MDA‐MB‐231, MDA‐MB‐468, BT‐549, HCC1806, and Hs578T TNBC cells were acquired from the American Type Culture Collection (ATCC, USA). MDA‐MB‐231/MDA‐MB‐468 cells were cultured in DMEM medium, while BT‐549 and HCC1806 cells were cultured in RPMI 1640 medium, Hs578T cells were cultured in the DMEM medium which contains one‐thousandth of the insulin content. Both culture media were supplemented with 10% FBS, penicillin (100 U mL⁻¹), and streptomycin (100 µg mL⁻¹). The cells were incubated at 37 °C in a humidified atmosphere with 5% CO₂.

Cytotoxicity Assay

The MDA‐MB‐231, MDA‐MB‐468, and BT‐549 cells in the logarithmic growth phase were subjected to trypsin digestion. The digestion process was halted by adding serum, and the cell suspension was centrifuged at 1500 rpm for 1 min, with the supernatant discarded. The cell pellet was resuspended to prepare a cell suspension at a concentration of 5 × 10⁴ cells mL⁻¹. Once the cell suspension was prepared, it was gently mixed and seeded into a 96‐well plate. Each well was filled with 100 µL of the cell suspension, resulting in a seeding density of 10 000 cells per well. The edges around the experimental wells were sealed with PBS. Subsequently, the seeded cell culture plate was incubated overnight at 37 °C to ensure proper cell attachment to the plate. Next, different volumes of purified anti‐Akt TNAs were added to each well to achieve final concentrations of 0, 0.5, 1, 3, 5, and 10 µm within the culture plate, with 6 replicates for each concentration. The cell culture plate was further incubated at 37 °C for 48 h. After the incubation period, the culture media were removed, and 20 µL of MTT solution (5 mg mL⁻¹) was added to each well, followed by a 4‐h incubation. The culture was then terminated, and the supernatant was aspirated. Subsequently, 150 µL of DMSO was added to each well and shaken at low speed on a shaker for 20 min to ensure complete dissolution of the crystals. Finally, the absorbance of each well at 570 nm was measured using a microplate reader.

Fetal Bovine Serum Assay

The purified anti‐Akt TNAs (0.02 OD) were dissolved in 1 × PBS buffer supplemented with 10% Fetal Bovine Serum (FBS), resulting in a final concentration of 0.03 µg µL⁻¹. Following that, the samples were incubated at 37 °C for various durations ranging from 0 to 72 h. A control group without the addition of FBS was established for comparison. After the designated incubation period, the samples were subjected to enzyme inactivation by incubating them at 60 °C for 20 min. Subsequently, the samples were analyzed using 15% PAGE. This process was conducted in 1 × TBE buffer at room temperature under a constant current of 30 mA. Finally, the gel was stained with stains‐All (50 mg L⁻¹) and subsequently scanned for analysis.

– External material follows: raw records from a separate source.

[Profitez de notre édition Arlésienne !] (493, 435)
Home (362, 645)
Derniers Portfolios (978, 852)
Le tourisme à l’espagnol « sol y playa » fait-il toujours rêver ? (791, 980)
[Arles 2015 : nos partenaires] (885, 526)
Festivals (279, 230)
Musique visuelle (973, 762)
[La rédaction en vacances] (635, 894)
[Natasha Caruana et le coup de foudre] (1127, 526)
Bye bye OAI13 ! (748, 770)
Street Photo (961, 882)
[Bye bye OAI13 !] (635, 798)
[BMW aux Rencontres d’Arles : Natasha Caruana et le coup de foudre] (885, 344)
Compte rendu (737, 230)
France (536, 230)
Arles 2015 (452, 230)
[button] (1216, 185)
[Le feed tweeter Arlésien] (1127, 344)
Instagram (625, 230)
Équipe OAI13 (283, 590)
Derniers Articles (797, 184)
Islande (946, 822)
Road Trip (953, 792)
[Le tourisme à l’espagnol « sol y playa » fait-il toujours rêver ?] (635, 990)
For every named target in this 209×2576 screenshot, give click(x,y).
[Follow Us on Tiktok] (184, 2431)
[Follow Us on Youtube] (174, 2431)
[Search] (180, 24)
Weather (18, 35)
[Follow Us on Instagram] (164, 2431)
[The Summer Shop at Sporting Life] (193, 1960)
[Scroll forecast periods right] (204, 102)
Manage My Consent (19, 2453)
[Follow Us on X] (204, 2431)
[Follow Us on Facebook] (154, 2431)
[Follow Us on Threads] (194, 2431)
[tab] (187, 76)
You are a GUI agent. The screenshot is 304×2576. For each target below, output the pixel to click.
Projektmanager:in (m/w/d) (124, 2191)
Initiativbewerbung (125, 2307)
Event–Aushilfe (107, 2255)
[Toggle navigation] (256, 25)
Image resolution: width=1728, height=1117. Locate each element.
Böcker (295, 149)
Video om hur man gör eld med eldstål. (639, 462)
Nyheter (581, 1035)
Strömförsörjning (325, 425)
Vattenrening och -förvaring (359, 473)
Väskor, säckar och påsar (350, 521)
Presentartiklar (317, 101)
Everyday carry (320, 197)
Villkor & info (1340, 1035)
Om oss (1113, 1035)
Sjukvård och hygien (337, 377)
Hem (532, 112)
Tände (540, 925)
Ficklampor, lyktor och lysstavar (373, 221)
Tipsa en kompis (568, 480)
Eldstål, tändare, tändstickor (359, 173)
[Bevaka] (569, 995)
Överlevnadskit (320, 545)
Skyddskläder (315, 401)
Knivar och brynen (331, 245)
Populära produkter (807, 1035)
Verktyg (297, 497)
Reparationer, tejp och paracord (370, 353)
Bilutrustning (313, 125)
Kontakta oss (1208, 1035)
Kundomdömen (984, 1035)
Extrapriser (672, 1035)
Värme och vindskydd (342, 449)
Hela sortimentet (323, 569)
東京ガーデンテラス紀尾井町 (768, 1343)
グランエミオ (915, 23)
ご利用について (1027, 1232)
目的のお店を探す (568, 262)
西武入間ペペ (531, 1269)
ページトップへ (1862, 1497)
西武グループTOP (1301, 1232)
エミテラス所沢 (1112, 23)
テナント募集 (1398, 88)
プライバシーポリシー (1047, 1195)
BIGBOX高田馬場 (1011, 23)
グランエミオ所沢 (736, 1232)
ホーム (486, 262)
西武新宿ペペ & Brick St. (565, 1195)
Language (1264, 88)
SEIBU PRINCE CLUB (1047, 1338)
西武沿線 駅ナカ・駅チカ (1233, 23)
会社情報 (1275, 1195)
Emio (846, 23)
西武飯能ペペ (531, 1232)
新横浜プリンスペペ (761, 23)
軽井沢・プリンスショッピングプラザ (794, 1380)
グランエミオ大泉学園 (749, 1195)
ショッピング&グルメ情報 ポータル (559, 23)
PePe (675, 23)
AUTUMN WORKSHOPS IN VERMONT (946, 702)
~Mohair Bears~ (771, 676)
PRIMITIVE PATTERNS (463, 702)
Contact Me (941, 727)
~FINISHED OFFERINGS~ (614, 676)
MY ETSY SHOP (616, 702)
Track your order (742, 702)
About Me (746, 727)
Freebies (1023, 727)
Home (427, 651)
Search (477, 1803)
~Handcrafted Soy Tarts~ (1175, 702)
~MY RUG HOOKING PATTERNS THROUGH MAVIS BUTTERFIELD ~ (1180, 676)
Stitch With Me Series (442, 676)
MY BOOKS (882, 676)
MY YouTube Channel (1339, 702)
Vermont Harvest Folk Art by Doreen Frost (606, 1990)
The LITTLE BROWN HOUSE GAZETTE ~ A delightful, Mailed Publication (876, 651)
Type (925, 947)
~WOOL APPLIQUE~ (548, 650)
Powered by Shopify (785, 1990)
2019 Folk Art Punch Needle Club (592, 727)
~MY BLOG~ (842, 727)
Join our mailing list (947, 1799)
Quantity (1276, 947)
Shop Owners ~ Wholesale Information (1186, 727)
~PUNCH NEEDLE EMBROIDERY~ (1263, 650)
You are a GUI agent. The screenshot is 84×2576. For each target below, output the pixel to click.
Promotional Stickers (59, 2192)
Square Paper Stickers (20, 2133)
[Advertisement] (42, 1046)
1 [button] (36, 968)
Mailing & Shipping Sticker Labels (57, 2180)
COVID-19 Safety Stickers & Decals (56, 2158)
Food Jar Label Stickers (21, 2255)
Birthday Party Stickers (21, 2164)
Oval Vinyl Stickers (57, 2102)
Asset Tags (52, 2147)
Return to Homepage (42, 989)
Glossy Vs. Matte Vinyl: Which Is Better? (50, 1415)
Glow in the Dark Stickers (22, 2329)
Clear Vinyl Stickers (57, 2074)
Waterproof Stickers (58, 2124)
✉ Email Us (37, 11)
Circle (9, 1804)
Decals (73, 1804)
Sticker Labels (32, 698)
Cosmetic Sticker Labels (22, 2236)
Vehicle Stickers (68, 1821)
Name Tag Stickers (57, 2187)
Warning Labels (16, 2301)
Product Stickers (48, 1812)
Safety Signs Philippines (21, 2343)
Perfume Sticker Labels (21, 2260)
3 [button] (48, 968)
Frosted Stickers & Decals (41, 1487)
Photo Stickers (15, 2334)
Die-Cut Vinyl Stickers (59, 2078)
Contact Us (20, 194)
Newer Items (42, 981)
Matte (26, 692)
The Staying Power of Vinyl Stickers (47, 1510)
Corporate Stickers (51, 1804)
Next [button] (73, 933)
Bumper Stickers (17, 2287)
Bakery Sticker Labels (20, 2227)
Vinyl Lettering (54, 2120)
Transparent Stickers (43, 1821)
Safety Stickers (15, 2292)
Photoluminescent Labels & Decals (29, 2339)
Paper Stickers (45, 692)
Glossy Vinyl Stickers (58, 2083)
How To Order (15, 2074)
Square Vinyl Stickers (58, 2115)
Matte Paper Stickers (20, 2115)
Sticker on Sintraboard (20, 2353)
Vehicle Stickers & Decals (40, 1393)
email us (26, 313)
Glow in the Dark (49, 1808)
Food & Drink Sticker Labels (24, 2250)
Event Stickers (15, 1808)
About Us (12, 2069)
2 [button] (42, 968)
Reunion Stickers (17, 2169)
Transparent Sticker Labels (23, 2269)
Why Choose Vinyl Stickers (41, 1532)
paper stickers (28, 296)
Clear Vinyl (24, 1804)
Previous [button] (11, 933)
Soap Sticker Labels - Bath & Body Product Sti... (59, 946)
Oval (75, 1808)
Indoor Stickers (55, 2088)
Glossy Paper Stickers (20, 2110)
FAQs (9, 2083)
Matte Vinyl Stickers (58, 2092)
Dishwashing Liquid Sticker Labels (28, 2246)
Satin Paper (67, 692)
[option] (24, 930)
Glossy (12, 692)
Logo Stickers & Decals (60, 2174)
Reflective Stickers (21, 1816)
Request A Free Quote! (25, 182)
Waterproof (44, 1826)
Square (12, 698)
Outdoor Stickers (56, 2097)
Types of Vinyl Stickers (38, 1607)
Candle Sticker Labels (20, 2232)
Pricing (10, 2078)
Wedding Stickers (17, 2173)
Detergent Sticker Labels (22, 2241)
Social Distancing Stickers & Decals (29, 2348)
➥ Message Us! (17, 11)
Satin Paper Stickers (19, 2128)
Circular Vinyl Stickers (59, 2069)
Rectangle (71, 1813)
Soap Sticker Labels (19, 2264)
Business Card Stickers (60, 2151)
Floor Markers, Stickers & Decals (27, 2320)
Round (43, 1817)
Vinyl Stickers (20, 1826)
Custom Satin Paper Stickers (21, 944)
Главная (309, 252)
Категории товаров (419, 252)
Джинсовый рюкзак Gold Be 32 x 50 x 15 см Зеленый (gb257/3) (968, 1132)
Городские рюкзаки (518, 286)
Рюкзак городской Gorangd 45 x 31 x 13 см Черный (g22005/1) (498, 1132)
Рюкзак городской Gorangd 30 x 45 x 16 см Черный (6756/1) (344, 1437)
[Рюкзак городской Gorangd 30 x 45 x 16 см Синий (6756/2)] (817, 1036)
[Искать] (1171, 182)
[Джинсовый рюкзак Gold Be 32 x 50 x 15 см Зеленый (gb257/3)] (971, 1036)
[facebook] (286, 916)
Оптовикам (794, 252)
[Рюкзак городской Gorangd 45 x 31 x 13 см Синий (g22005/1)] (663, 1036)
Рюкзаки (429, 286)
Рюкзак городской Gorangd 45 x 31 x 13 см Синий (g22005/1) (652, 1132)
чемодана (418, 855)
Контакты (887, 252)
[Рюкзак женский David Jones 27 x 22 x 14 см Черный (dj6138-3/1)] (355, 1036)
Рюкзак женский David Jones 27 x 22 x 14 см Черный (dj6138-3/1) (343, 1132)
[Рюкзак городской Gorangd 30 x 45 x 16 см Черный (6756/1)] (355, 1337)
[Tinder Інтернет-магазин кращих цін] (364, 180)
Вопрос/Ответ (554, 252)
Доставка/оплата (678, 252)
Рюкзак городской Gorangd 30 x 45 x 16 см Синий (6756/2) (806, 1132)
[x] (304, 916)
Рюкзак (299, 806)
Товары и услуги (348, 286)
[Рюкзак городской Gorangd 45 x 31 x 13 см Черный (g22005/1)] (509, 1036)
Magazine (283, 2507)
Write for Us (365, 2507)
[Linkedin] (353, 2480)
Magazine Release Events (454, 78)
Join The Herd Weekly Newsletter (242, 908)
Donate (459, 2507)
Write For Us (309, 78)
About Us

Confocal Fluorescence Microscopy Imaging

Typically, 1 × 10⁵ BT‐549 cells were seeded in a glass‐bottomed dish with a diameter of 35 mm and incubated overnight. The culture medium was then replaced with a medium containing 2.5 µg of anti‐Akt2 TNA‐Cy3, along with lipofectamine transfection reagents, and the cells were incubated for an additional 12 h. Subsequently, replaced the culture medium of the dishes followed by staining with a lysosome tracker for 10 min. Then, the cells were washed three times with PBS buffer at pH 7.4 and fixed with 4% paraformaldehyde for 15 min. After fixation, the cells were washed three times with 1 × PBS buffer at pH 7.4. Following the preparation of the fixed cells, confocal cell imaging experiments were conducted using a Leica TCS SP5 microscope. The excitation wavelength for Cy3 was set to 543 nm, and the emission was collected between 550 and 600 nm. The same steps were followed for the transfection of anti‐Akt3 TNA‐Cy3 into MDA‐MB‐231 cells.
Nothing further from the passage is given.